Author Alan Skinner posted this review of Evie Woolmore‘s novel The Salt Factory on Goodreads. His review – like his books – is worth reading, for its diligence and honesty. And if you ever review books, his blend of the personal and the objective is a style worth evoking.

The line between fantasy and magical realism is not a thin one. Between the two lies a huge gulf filled with literary conventions, belief and, most of all, the difference between suspension of belief and the creation of belief. Evie Woolmore may well disagree but magical realism is about the fantastic seen within the ordinary rather than jostling for room beside it. Marquez, the greatest of all the so-called magical realism novelists, elevated the ordinary into the magical rather than forcing the ordinary to give way to the magical. Woolmore respects that though her brand of magical realism is less flighty than that of Marquez or Borges.

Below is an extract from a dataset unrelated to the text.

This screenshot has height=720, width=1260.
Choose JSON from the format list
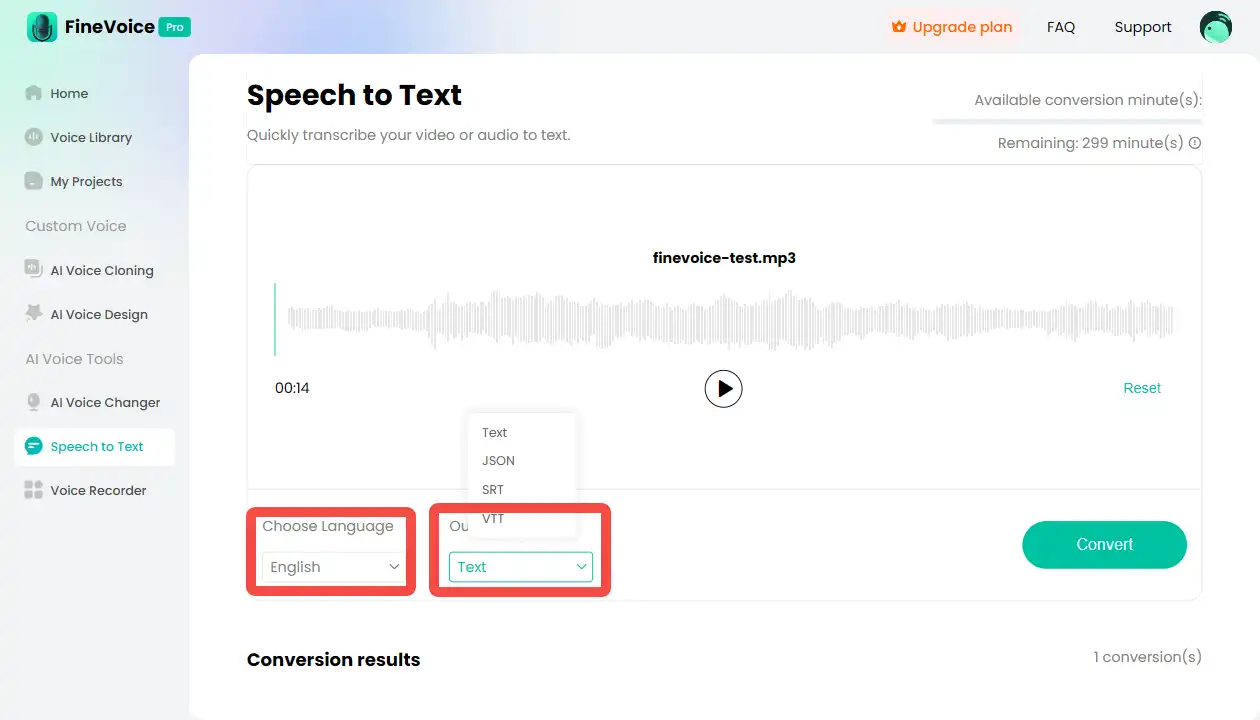(x=498, y=461)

The Salt Factory by Evie WoolmoreIn the Salt Factory, Evie Woolmore deftly teases out the fantastic. It is, perhaps, more mystical than magical but she has a sure grasp of her spirit, never letting it slide into the mundane and facile supernatural. While we might guess where she is going, the trip there is what matters, not the arrival.

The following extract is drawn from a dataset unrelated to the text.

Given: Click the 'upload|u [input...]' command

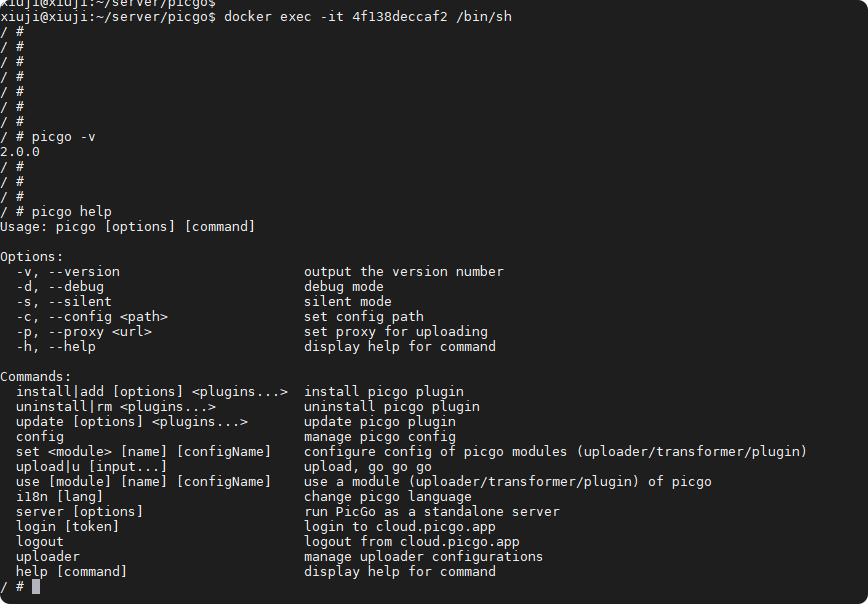Looking at the screenshot, I should [91, 467].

It is best that I make clear my interest in writing this review. To say I am writing this review only because I liked the book would be to state only half the truth and since the unspoken half could unfairly damage the credibility of the review, it is best to come clean.

Last year, Evie, as reviewer for Awesome Indies and her own book review blog, Allonym Books, produced a very generous review of one of my books. Now, I detest the practice of cross reviews, where authors make a pact to review each other’s books. Readers deserve more honesty and transparency than that. It never occurred to me to to even read one of Evie’s books, let alone review it. I rarely write reviews being far too self-centred to think that any books but mine deserve to be reviewed, and far too busy working on new ones to be distracted. Yet, the intelligence and literary grace of Evie’s review piqued my curiosity and I found myself buying The Salt Factory.

So, you’ll just have to take my word for it that this is not a tit-for-tat thank you, or part of a bargain made with another author. If I was to bargain away my soul, believe me, I would side with Faust and ask for a much higher price than a review. My soul is worth at least the guarantee of a best-seller, most likely several, with an unusually inspiring Muse thrown in for insurance.

This is a well-written book. Its measured prose flows easily and treads confidently between exposition and description. The book unwinds itself around you. We often talk of a book as being a page-turner as if that were some automatic measure of value but it seems to me that the page you can’t bear to leave is a better mark of a well-written book. The reader should want to remain with, to to linger over, each page, rather than rush past it to see the next one. And that is the type of book Evie has written; the well-written page-lingerer, like the novels of Henry James.

That is not to say that it plods or is dull. It has a compelling storyline that moves along briskly enough with only one or two brief and barely noticeable quiet spots. And its main protagonist, Thelonia Jones, is an intriguing and unusual creation: a English-born, gunslinging US marshall not afraid to be masculine but not compelled to be so. Children and adolescents may well like and need kick-ass heroines but feisty, independent and smart ones like Thelonia serve adults better.

Disconnection and displacement are obviously important and interesting themes to Woolmore for they loom large in the book. In fact, it is a book populated by the disconnected or those connected to the wrong people or places, almost like the pieces of a jigsaw puzzle that is pulled apart, shuffled and re-assembled. When Woolmore gradually pushes the pieces back together, we realise that the landscape actually hasn’t changed at all but that we’re just looking at it from a different horizon.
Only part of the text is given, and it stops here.